=== EXERCISES TO COMPLETE ===
(a) On the neural network module page, by default, how many training iterations pass before the old Neural Network is removed and a new one begins training?
(b) From the sample configuration on the neural network module page, list every key that is given a value with an equals sign.
(c) Continue the neural network module page after its final sentence.

=== GIVEN TEXT ===
- - - -
Neural network module

Neural network module is an experimental module that allows to perform post-classification of messages based on their current symbols and some training corpus obtained from the previous learns.

To use this module in versions prior to Rspamd 2.0, ranging from Rspamd 1.7 up to version 2.0, you must build Rspamd with libfann support. Although it is typically enabled when using pre-built packages, you may specify it using -DENABLE_FANN=ON with the cmake command during the building process.

Since Rspamd 2.0, the libfann module has been replaced with kann to provide more powerful neural network processing, making it the preferred option for all new installations.

The Neural Network learns by classifying messages as spam or ham, and adjusting its parameters accordingly. Several heuristics are employed to achieve this, so it is not solely based on a plain score. You can also use your own criteria for learning.

The training occurs in the background, and once a certain amount of training is complete, the Neural Network is updated and stored in a Redis server. This allows scanners to load and update their own data.

After a set number of training iterations (by default, 10), the training process removes the old Neural Network and begins training a new one. This ensures that old data does not influence the current processing. Once the Neural Network is trained, its data is saved into Redis, where all Rspamd scanners share their learning data. Additionally, intermediate training vectors are stored in Redis. The ANN and training data are compressed using the zstd compressor before being saved in Redis.

Configuration

By default, this module is explicitly disabled, so you will need to enable it either in the local or override configuration.

Ensure that at least one Redis server is specified in the common redis section. Alternatively, you can define the Redis server in the module configuration:

# local.d/neural.conf
servers = "localhost";
enabled = true; # Important after 1.7

It is also necessary to define the scores for symbols added by this module, as they are set to zero by default. To accomplish this, you must edit the local.d/neural_group.conf file:

# local.d/neural_group.conf

symbols = {
  "NEURAL_SPAM" {
    weight = 3.0; # sample weight
    description = "Neural network spam";
  }
  "NEURAL_HAM" {
    weight = -3.0; # sample weight
    description = "Neural network ham";
  }
}

Configuration options

The neural networks module supports various configuration options for setting up different neural networks. Starting from version 1.7, it supports multiple rules with both automatic and non-automatic neural networks. However, this configuration is usually too advanced for general usage.
- - - -
=== EXCERPTED DATA ===
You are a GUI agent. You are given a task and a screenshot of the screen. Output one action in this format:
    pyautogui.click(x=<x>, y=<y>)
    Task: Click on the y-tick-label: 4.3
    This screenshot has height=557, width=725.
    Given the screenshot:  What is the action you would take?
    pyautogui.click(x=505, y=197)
- - - -
=== RESPONSES FOR EACH TASK ===
(a) 10 training iterations.

(b) servers, enabled, symbols, weight, description

(c)
By default, you can use the old configuration style, such as:

# local.d/neural.conf

servers = "127.0.0.1:6379";

train {
  max_trains = 1k; # Number ham/spam samples needed to start train
  max_usages = 20; # Number of learn iterations while ANN data is valid
  learning_rate = 0.01; # Rate of learning
  max_iterations = 25; # Maximum iterations of learning (better preciseness but also lower speed of learning)
}

ann_expire = 2d; # For how long ANN should be preserved in Redis

In this code snippet, we define a simple network that automatically learns ham and spam on messages with corresponding actions. Upon creation, it is allowed to undergo additional training for up to 20 more times. Rspamd trains a neural network when (ham_samples + spam_samples) >= max_trains. It also automatically maintains equal proportions of spam and ham samples to provide fair training. If you are running a small email system, then you can increase max_usages to preserve trained networks for a longer time (you may also adjust ann_expire accordingly).

Rspamd can use the same neural network from multiple processes running on multiple hosts across the network. It is guaranteed that processes with different configuration symbols enabled will use different neural networks (each network has a hash of all symbols defined as a suffix for Redis keys). Furthermore, there is a guarantee that all learning will be done in a single process that atomically updates neural network data after learning.

Settings usage

Rspamd automatically selects different networks for different sets of user settings based on their settings ID. The settings ID is appended to the neural network name to identify which network to use. This feature can be useful for splitting neural networks for inbound and outbound users identified by settings.

To set which rules in neural.conf apply to different settings IDs, you can either set allowed_settings = "all"; in the rules section to allow messages with all possible settings IDs to train the rule, or allowed_settings = [ "settings-id1", "settings-id2" ]; to allow only messages with specific settings IDs to do so.

Multiple networks

Starting from version 1.7, Rspamd offers support for multiple neural networks that can be defined in the configuration. This feature can be useful when setting up long or short neural networks, where one network has a high max_usages and a large max_trains, while the other reacts quickly to newly detected patterns. However, in practice, this setup is not usually more effective, so it is recommended to use a single network instead.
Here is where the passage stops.